- Born: August 2, 1958 (age 68) Rochester, New York, U.S.
- Education: State University of New York at Albany, University of Buffalo Law School
- Occupation: Lawyer

= Mark Rasch =

Lawyer (born 1958)

Mark D. Rasch (born August 2, 1958) is an American attorney and author, working in the areas of corporate and government cybersecurity, privacy and incident response. He is the former Chief Security Evangelist for Verizon Communications after having been Vice President, Deputy General Counsel, and Chief Privacy and Data Security Officer for SAIC. From 1983 to 1992, Rasch worked at the U.S. Department of Justice within the Criminal Division's Fraud Section. Rasch earned a J.D. in 1983 from State University of New York at Buffalo and is a 1976 graduate of the Bronx High School of Science.

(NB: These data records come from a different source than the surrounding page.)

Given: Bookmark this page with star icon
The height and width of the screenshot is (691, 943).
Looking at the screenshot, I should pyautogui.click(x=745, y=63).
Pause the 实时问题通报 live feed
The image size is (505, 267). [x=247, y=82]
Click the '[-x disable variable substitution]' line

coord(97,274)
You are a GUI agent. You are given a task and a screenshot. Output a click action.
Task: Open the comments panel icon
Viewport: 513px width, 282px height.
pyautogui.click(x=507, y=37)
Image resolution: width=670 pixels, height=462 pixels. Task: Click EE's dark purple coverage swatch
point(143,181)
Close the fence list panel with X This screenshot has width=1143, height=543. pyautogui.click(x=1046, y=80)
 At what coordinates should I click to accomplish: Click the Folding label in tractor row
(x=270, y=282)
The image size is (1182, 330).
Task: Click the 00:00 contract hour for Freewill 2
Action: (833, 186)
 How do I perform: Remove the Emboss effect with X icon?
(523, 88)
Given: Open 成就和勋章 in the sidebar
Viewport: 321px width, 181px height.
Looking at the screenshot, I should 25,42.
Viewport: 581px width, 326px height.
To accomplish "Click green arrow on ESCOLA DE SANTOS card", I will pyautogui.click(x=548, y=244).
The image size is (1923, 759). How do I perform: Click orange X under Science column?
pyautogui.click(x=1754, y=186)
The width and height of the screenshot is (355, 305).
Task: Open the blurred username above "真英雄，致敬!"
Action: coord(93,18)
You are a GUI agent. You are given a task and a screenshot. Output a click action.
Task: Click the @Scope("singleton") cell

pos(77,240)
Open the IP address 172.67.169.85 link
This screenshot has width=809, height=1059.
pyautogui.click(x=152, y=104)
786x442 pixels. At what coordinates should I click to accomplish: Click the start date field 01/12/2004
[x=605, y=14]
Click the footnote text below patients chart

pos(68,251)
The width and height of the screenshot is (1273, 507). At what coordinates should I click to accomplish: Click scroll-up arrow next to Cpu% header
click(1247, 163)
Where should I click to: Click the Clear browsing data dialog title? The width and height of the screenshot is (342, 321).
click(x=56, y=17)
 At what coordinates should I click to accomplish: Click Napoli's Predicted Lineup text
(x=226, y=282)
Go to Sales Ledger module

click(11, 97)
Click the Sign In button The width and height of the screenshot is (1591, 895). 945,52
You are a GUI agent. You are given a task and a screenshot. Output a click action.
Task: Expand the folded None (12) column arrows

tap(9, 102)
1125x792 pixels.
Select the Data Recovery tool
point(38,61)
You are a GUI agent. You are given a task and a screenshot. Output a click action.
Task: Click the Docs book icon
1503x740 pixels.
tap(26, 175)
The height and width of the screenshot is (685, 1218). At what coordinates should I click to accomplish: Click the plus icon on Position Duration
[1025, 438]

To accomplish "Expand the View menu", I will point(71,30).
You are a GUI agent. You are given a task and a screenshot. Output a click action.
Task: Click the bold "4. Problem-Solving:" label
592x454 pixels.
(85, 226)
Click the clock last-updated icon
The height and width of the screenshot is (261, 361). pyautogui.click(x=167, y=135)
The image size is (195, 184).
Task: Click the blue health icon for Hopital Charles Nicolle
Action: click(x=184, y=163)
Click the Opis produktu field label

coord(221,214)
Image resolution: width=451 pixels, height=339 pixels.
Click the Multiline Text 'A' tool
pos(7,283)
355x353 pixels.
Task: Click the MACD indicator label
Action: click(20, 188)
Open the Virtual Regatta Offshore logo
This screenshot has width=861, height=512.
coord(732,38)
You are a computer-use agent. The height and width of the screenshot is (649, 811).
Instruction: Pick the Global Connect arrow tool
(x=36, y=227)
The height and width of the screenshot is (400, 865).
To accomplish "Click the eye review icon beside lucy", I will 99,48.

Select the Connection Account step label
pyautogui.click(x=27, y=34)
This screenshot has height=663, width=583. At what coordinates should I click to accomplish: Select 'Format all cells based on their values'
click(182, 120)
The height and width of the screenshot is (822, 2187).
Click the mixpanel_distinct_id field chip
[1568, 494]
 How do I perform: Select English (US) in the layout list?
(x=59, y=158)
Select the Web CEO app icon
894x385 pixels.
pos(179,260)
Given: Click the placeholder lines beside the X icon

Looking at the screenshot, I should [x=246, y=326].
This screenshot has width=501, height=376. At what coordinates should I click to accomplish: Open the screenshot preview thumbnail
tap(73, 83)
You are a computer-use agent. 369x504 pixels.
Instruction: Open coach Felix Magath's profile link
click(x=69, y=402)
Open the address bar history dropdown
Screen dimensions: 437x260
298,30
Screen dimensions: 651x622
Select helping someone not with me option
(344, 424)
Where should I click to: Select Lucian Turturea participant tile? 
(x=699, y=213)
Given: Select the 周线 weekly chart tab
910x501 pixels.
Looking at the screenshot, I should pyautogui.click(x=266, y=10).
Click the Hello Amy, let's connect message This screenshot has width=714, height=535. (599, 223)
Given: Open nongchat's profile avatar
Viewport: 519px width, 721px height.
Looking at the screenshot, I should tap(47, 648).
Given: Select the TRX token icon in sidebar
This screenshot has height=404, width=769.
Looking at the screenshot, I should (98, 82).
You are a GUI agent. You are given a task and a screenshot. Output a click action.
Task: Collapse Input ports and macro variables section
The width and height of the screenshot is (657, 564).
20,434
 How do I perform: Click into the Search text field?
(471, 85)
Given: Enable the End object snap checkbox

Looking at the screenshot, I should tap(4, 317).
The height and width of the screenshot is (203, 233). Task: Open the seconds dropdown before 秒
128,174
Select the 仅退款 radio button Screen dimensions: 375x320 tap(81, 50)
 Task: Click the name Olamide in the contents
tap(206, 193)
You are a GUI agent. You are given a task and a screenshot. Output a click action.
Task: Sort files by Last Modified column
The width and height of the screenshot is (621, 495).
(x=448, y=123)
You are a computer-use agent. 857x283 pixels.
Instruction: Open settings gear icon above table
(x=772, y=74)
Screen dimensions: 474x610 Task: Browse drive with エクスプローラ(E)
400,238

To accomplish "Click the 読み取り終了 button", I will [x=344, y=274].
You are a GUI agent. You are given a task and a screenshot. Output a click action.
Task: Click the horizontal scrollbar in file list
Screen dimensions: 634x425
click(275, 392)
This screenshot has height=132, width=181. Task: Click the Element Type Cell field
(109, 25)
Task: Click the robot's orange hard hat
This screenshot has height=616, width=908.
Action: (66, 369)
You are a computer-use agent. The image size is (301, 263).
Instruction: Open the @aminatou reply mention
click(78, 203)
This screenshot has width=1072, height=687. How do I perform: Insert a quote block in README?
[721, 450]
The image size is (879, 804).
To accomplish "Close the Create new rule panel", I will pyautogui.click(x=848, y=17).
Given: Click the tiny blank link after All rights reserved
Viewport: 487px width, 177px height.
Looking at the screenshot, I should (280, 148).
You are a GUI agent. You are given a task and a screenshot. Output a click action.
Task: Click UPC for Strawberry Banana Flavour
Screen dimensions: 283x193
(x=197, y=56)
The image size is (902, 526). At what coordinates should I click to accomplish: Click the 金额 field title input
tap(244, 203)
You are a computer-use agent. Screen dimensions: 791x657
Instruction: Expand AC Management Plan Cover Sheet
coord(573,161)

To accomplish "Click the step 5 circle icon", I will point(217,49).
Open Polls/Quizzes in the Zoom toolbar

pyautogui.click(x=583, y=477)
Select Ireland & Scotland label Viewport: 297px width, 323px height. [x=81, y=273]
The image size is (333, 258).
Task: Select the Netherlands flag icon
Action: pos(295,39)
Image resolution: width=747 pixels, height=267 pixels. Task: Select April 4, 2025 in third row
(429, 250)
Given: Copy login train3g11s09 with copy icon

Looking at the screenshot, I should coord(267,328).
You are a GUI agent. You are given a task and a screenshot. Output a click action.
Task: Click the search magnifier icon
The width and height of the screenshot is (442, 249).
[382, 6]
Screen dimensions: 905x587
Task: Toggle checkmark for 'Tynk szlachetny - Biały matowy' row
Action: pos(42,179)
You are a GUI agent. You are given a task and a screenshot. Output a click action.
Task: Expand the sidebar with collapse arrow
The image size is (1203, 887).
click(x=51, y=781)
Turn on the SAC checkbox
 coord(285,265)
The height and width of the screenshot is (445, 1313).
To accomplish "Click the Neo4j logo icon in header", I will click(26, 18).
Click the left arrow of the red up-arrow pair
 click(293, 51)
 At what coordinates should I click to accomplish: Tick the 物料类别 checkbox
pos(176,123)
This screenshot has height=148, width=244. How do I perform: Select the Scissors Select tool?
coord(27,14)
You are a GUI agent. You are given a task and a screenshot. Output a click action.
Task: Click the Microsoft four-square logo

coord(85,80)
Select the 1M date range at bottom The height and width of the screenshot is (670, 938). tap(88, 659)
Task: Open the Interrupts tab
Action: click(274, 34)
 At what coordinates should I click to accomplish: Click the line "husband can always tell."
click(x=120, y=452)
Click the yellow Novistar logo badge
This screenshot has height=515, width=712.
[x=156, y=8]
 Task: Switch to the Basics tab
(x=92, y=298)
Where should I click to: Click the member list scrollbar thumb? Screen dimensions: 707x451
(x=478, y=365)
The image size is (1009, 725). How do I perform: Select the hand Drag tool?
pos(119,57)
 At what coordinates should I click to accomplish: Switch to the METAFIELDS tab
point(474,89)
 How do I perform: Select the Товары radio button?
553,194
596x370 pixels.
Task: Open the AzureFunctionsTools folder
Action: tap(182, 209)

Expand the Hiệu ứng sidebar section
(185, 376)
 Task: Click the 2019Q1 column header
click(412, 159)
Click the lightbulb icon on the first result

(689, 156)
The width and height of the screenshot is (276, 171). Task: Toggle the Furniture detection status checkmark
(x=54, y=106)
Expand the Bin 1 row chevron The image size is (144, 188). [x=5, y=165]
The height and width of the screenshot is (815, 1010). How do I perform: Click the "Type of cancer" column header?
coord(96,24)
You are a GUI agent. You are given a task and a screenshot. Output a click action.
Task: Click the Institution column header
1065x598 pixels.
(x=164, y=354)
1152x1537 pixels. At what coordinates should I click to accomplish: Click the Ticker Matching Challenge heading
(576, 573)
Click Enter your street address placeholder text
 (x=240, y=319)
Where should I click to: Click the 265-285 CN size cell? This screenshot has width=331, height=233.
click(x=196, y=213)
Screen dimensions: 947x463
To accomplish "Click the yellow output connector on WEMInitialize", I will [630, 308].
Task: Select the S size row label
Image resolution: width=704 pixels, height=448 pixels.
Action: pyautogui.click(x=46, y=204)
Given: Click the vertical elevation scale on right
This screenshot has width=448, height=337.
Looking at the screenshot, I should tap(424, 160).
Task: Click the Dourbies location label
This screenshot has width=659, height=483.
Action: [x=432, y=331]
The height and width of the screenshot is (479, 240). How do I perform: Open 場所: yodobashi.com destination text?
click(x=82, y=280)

He prosecuted Robert Tappan Morris in the case of United States v. Morris (1991). He was an amicus curiae related to data encryption in Bernstein v. United States, and prosecuted presidential candidate Lyndon LaRouche, and organized crime figures in New York
associated with the Gambino crime family He also helped uncover the individual responsible for the so-called "Craigslist murder" in Boston. He also represented a Georgia Tech security researcher in connection with the investigation by John Durham which led to the indictment and later acquittal of former DNC outside counsel Michael Sussman, and represents Tampa, Florida journalist Timothy Burke in connection with a criminal prosecution for publishing materials about former Fox News host Tucker Carlson's interview with Kanye West published on Vice News.

In May 2025, U.S. District Judge Kathryn Kimball Mizelle ordered a motion filed by Rasch and co-counsel Michael Maddux in the Burke case to be struck from the record, describing it as containing "unprofessional misrepresentations of legal citations." Rasch subsequently told the court that the errors resulted from his use of a premium version of ChatGPT and an AI-powered Thomson Reuters legal tool, and took responsibility for the filing.

Rasch is legal counsel to computer security and threat intelligence firm Unit 221B, and speaks regularly at the COSAC conference in Naas, Ireland on topics related to computer security, threat intelligence, and Artificial Intelligence. The incident, in which the filing was found to include nonexistent quotes and misstatements of law, was also reported by the Tampa Bay Times.

Rasch is a regular contributor to Security Boulevard, and contributed to Security Current and SecurityFocus and on issues related to law and technology and is a regular contributor to Wired Magazine. He was also a longtime columnist for Storefront Backtalk, a now-defunct publication that tracked global retail technology. He has appeared on or been quoted by MSNBC, Fox News, The New York Times, Forbes, PBS, The Washington Post, NPR and other national and international media.

== Books ==
- Rasch, Mark (1999). "Lawyers and the Internet"
- Rasch, Mark (1996). "The Internet and Business: A Lawyer's Guide to the Emerging Legal Issues"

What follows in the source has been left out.